Nach den vom Klägerbevollmächtigten vorgelegten Plänen und der Geschossflächenberechnung ist ersichtlich, dass das gewerblich genutzte Erdgeschoss des Anwesens mehr als ein Drittel der Gesamtfläche beträgt. Der Klägerbevollmächtigte hat in der mündlichen Verhandlung auch ausdrücklich eingeräumt, dass das Erdgeschoss im maßgeblichen Zeitpunkt der Beitragsentstehung vollumfänglich und nicht, wie zuvor schriftsätzlich behauptet, nur noch teilweise gewerblich genutzt worden ist. Das Anwesen besitzt ausweislich der vom Klägerbevollmächtigten vorgelegten Geschossflächenberechnung eine Geschossflächensumme von 451,23 qm, wobei das Kellergeschoss außer Betracht zu bleiben hat. Da es bei der Bestimmung des Artzuschlags nämlich um das Verhältnis zwischen Wohnnutzung und gewerblicher Nutzung geht, ist in diesem Zusammenhang nur das Verhältnis der für diese Nutzungen aufgewendeten Gebäudeflächen maßgeblich (Driehaus, a.a.O., § 18 Rn. 64). Entgegen der Auffassung der Klägerin sind bei der Berechnung der gewerblich genutzten Flächen auch der Eingangsbereich, die Flure sowie die Toiletten des ausschließlich gewerblich genutzten Erdgeschosses einzubeziehen, da auch diese der gewerblichen Nutzung der Räumlichkeiten im Erdgeschoss dienen. Damit wurde im maßgeblichen Zeitpunkt von einer Gesamtfläche von 451,23 qm eine Fläche von 166,85 qm, folglich mehr als ein Drittel, gewerblich genutzt, sodass der Nutzungsfaktor für dieses Grundstück um 50% zu erhöhen war und die Eckermäßigung gemäß § 8 Abs. 13 ABS zu entfallen hatte.

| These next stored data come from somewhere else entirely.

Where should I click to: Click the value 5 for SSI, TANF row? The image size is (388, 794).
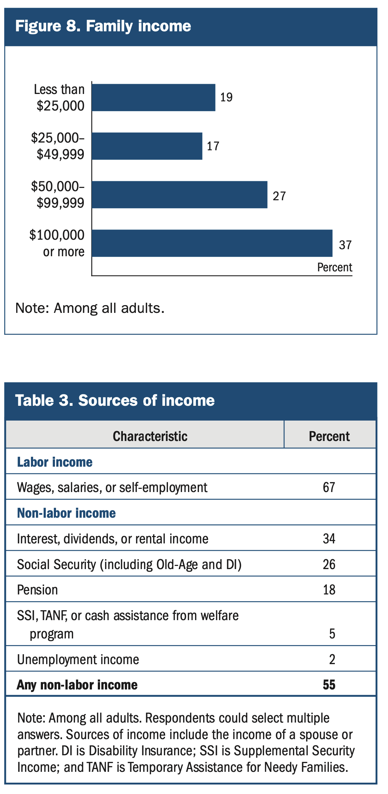coord(332,634)
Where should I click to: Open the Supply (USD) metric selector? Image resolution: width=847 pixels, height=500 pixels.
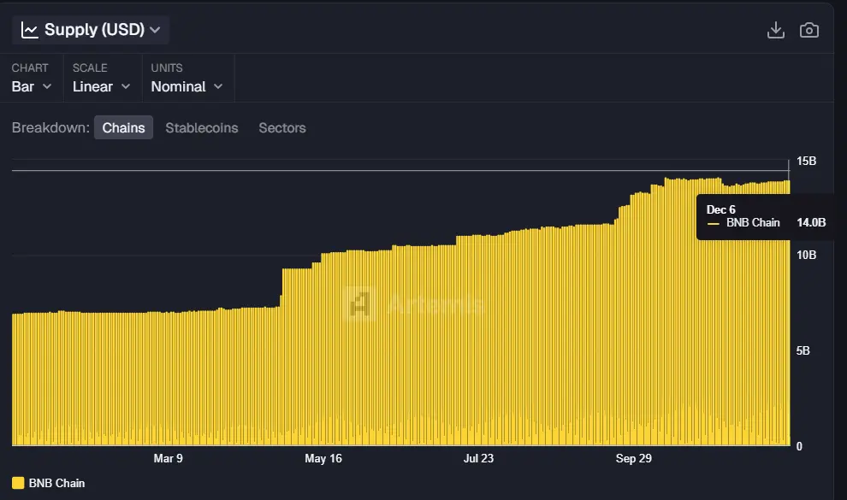coord(90,28)
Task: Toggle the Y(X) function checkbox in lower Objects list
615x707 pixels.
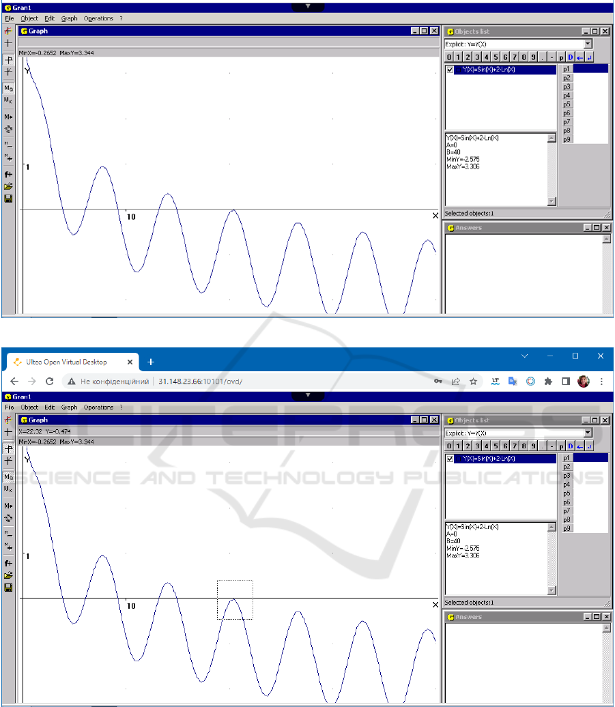Action: pyautogui.click(x=449, y=459)
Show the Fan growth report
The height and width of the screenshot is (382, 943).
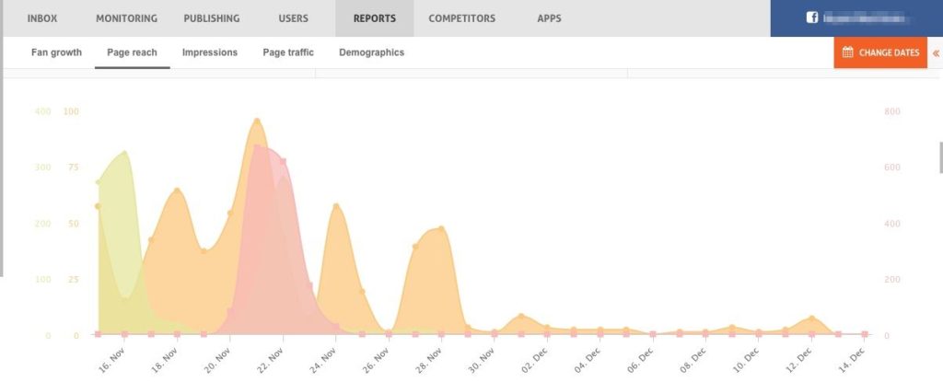(x=56, y=52)
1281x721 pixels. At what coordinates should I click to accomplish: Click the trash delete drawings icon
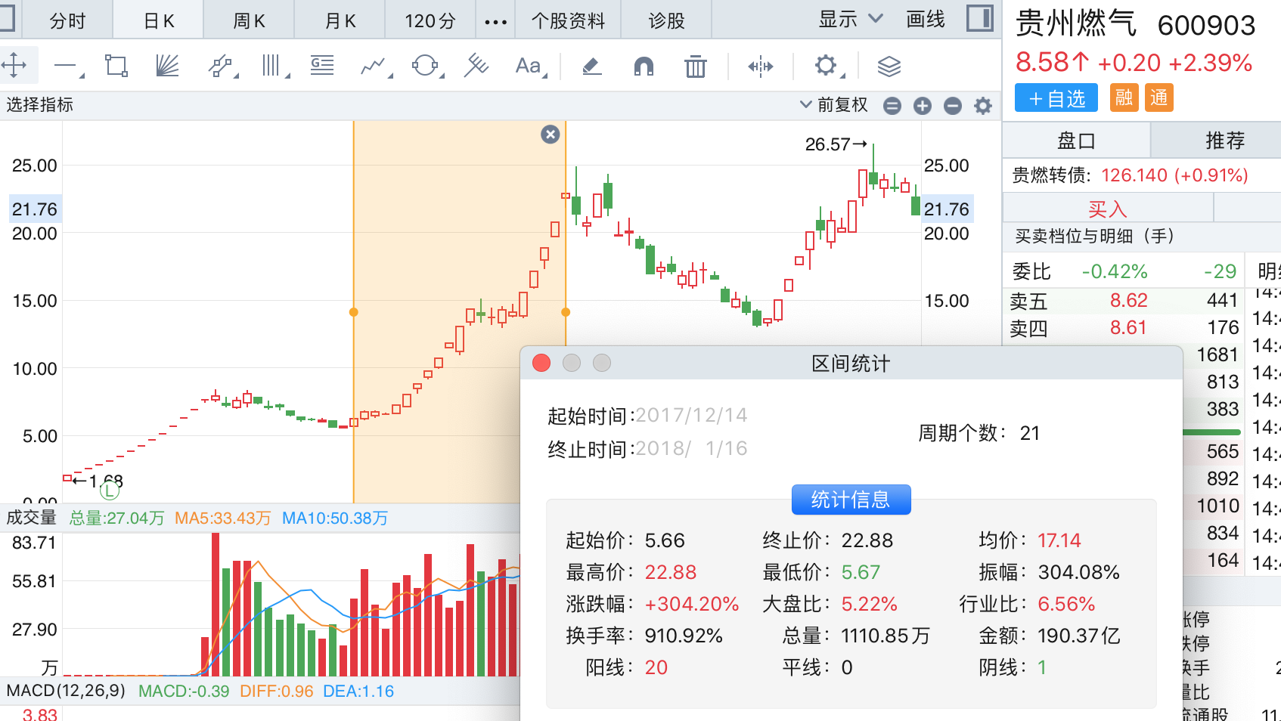pyautogui.click(x=695, y=67)
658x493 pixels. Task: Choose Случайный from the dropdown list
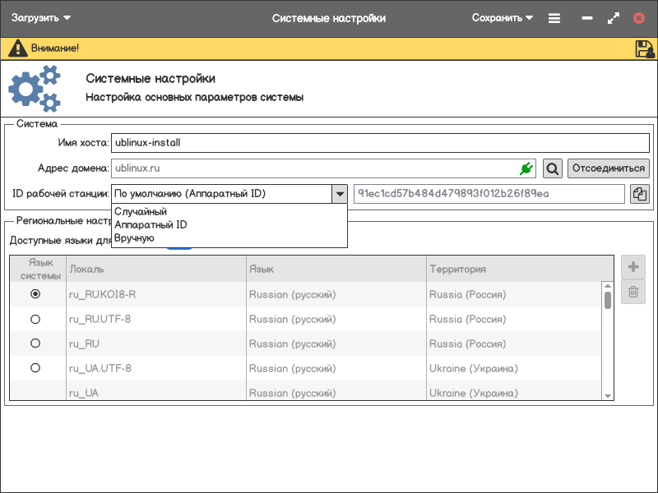click(141, 212)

6. Insgesamt errechnet sich daher für das Grundstück der Klägerin mit der Flurnummer 282/27 ein Ausbaubeitrag in Höhe von 3.368, 91 €. Für das Grundstück der Klägerin mit der Flurnummer 282/202 ergibt sich ein Ausbaubeitrag in Höhe von 1.532,62 €. Die angefochtenen Bescheide sind daher rechtmäßig, soweit in dieser Höhe Ausbaubeiträge festgesetzt und die Klägerin zur Zahlung aufgefordert wurde. Soweit höhere Beiträge festgesetzt worden sind, sind die Bescheide aufzuheben.
Entgegen der Rechtsauffassung der Klägerin führen die genannten Fehler der Beitragsberechnung nicht zu einer Nichtigkeit der angefochtenen Bescheide. Nach Art. 44 BayVwVfG ist ein Verwaltungsakt unter anderem dann nichtig, wenn er an einem besonders schwerwiegenden Fehler leidet und dies bei verständiger Würdigung aller in Betracht kommender Umstände offenkundig ist. Diese Voraussetzungen sind vorliegend erkennbar nicht erfüllt. Zwar ist die Beitragsberechnung des Beklagten teilweise fehlerhaft gewesen. Dies stellt jedoch weder einen besonders schwerwiegenden Fehler dar, noch ist dies bei Würdigung aller in Betracht kommender Umstände offenkundig. Vielmehr führen die bereits dargelegten Berechnungsfehler zu einer Teilrechtswidrigkeit des Bescheides, der insoweit – wie aus dem Tenor ersichtlich – aufzuheben ist.
Die Kostenentscheidung folgt aus § 155 Abs. 1 VwGO. Die Entscheidung über die vorläufige Vollstreckbarkeit beruht auf § 167 Abs. 2 VwGO i.V.m. §§ 708 Nr. 11, 711 ZPO.
Die Berufung war nicht zuzulassen, weil die Voraussetzungen des § 124 Abs. 2 Nrn. 3 oder 4 VwGO nicht vorliegen (§ 124a Abs. 1 Satz 1 VwGO).